Baca juga: Soal Urgensi Deddy Corbuzier Dapat Pangkat Letkol Tituler, Mahfud: Pak Prabowo Lebih Tahu
Fahmi mengaku sepakat bahwa Deddy Corbuzier piawai dalam mengelola ruang digital sebagai sarana pembentukan dan penggalangan opini publik.
Dia juga mendukung pemerintah untuk menyiapkan program-program terkait pembinaan kesadaran bela negara yang berkarakter kekinian, visioner, lebih segar, menarik, dan substansial.
Namun, menurut Fahmi, adanya kesenjangan dan keterbatasan kemampuan prajurit TNI dalam mengelola ruang digital tidak serta-merta dapat menjadi alasan pemberian pangkat tituler ke Deddy.
Penyematan pangkat tersebut dinilai mengabaikan semangat Undang-Undang Nomor 23 Tahun 2019 tentang Pengelolaan Sumber Daya Nasional untuk Pertahanan Negara.
Baca juga: Polemik Pangkat Letkol Tituler Deddy Corbuzier, Yudo Margono: Boleh Diberikan untuk Kemajuan TNI
Seharusnya, jika nilai-nilai dalam UU tersebut diamalkan, pelibatan dan kontribusi Deddy dapat difasilitasi tanpa harus menjadikan dia bagian dari komponen utama pertahanan dan keamanan negara.
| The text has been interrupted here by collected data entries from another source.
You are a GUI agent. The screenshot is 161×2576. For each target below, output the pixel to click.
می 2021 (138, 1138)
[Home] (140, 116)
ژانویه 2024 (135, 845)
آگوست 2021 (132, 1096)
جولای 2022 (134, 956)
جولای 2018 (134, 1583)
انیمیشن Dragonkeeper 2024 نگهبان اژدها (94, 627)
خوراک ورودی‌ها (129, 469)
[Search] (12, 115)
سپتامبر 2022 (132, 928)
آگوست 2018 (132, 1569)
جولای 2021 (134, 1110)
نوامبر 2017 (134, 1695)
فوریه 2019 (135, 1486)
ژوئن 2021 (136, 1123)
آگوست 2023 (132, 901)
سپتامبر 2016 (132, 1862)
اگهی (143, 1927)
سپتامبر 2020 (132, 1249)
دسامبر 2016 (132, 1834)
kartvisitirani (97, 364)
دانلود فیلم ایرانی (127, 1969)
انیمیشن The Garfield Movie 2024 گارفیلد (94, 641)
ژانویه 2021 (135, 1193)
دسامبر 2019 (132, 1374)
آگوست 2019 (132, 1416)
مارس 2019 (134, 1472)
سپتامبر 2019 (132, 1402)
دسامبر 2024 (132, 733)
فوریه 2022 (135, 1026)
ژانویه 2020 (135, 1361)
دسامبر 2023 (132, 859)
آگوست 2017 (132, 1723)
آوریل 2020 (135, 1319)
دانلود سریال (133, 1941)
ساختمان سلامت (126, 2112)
"Antara lain melalui pengabdian sesuai profesi, di mana pemerintah memiliki kewajiban untuk membinanya," ujar Fahmi.
Pemberian pangkat tituler tersebut juga dipandang inkonsisten dengan Undang-Undang Dasar 1945 yang mengatur bahwa setiap warga negara berhak dan wajib ikut serta dalam usaha bela negara. Norma ini mengandung makna inklusivitas dan mengedepankan kesukarelaan.
"Militer bukanlah satu-satunya jalur untuk bisa berpartisipasi dan berperan secara optimal dalam narasi kebangsaan maupun bela negara," kata Fahmi.
Fahmi mengatakan, hakikat pertahanan negara adalah segala upaya pertahanan yang penyelenggaraannya didasarkan pada kesadaran atas hak dan kewajiban warga negara. Upaya pertahanan negara disusun berdasarkan prinsip demokrasi, hak asasi manusia, kesejahteraan umum, lingkungan hidup, ketentuan hukum dan internasional, serta prinsip hidup berdampingan secara damai.
Dia menegaskan, penyelenggaraan pertahanan negara tidak bertumpu pada kekuatan militer semata, melainkan juga pada kekuatan nonmiliter.
"Peran dan kontribusi Deddy Corbuzier sebagaimana penjelasan Kemenhan masih dimungkinkan untuk berada dalam ruang lingkup nonmiliter," katanya.
Menurut Fahmi, negara tak boleh abai pada kekhawatiran publik bahwa nuansa militerisme bangsa ini akan semakin besar ke depan.